Revealed: another piece of the breast cancer gene puzzle
Thursday, Mar 29, 2012, 05:16 PM | Source: The Conversation
Melissa Southey, Daniel Park
You’ve probably heard of BRCA1 and BRCA2 – the genes that, when mutated, markedly increase the risk of developing breast cancer. We’ve also known for a while that a handful of other genes also increase cancer susceptibility.
But new research, published today in the American Journal of Human Genetics, explains how my colleagues and I have identified another gene – XRCC2 – that, when mutated, is associated with an increased risk of breast cancer. This explains an additional fraction of the underlying genetic risk in heritable breast cancer.
We’ve still got a way to go in identifying all the genes responsible for breast cancer. But my colleagues and I, from the University of Melbourne and a number of international institutions, are currently in the early stages of a large gene sequencing project and hope to soon identify more susceptibility genes.
So how do we do it? Let’s start with some background on gene sequencing technologies.
Sanger sequencing, developed by Frederick Sanger in the 1970s, is a “workhorse” technology that has been used in a range of disciplines including molecular diagnostics, forensics and basic research. Perhaps most notably, it was the sequencing technology behind the Human Genome Project.
Sanger sequencing allows scientists to sequence single stretches of around one thousand nucleotides per channel on today’s instruments.

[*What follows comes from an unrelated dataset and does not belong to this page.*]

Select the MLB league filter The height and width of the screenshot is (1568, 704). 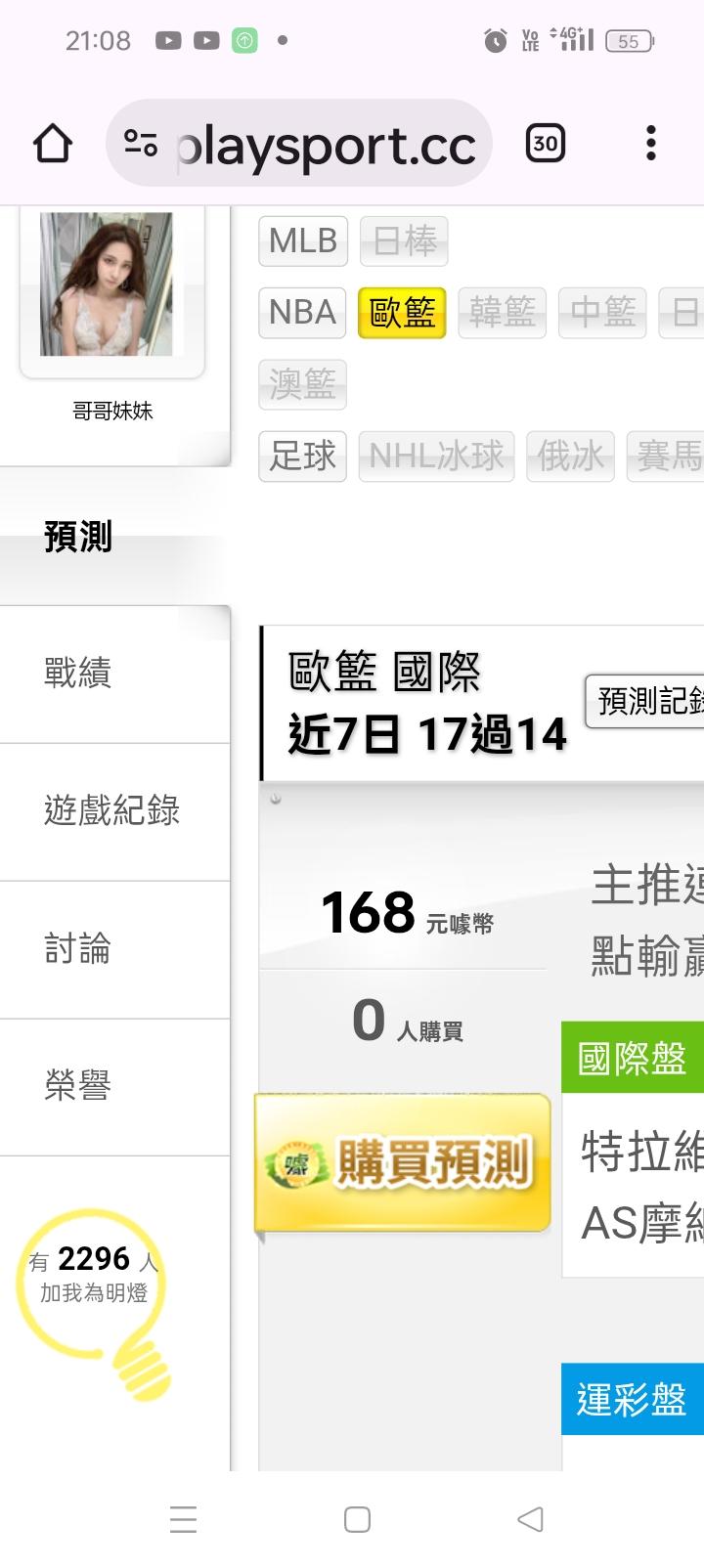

The development of a new generation of sequencing instruments has allowed us to progress far more quickly with genetic research. The new technology is generally referred to as massively parallel sequencing (MPS), as these instruments can sequence millions of DNA fragments in parallel on a single instrument run.
The capacity of MPS is remarkable – one instrument is capable of sequencing the whole genome of a human in just days, a process which took years by Sanger sequencing using hundreds instruments.
The step from Sanger sequencing to MPS has been something like a laboratory revolution, promising to change the entire diagnostic arena.
The power of incorporating this technology into research has been immediately evident in studies of rare, inherited diseases. Researchers have reported many findings of new genetic explanations for diseases that had until now been unexplained.
But incorporating this new technology into studies of complex human disease has been more challenging. For us, in the context of genetic research into the heritability of breast cancer, success has come via a robust combination of old and new.
The old components of our research are mature, well designed population-based case-control-family studies of breast cancer and studies involving families at high risk of developing breast cancer.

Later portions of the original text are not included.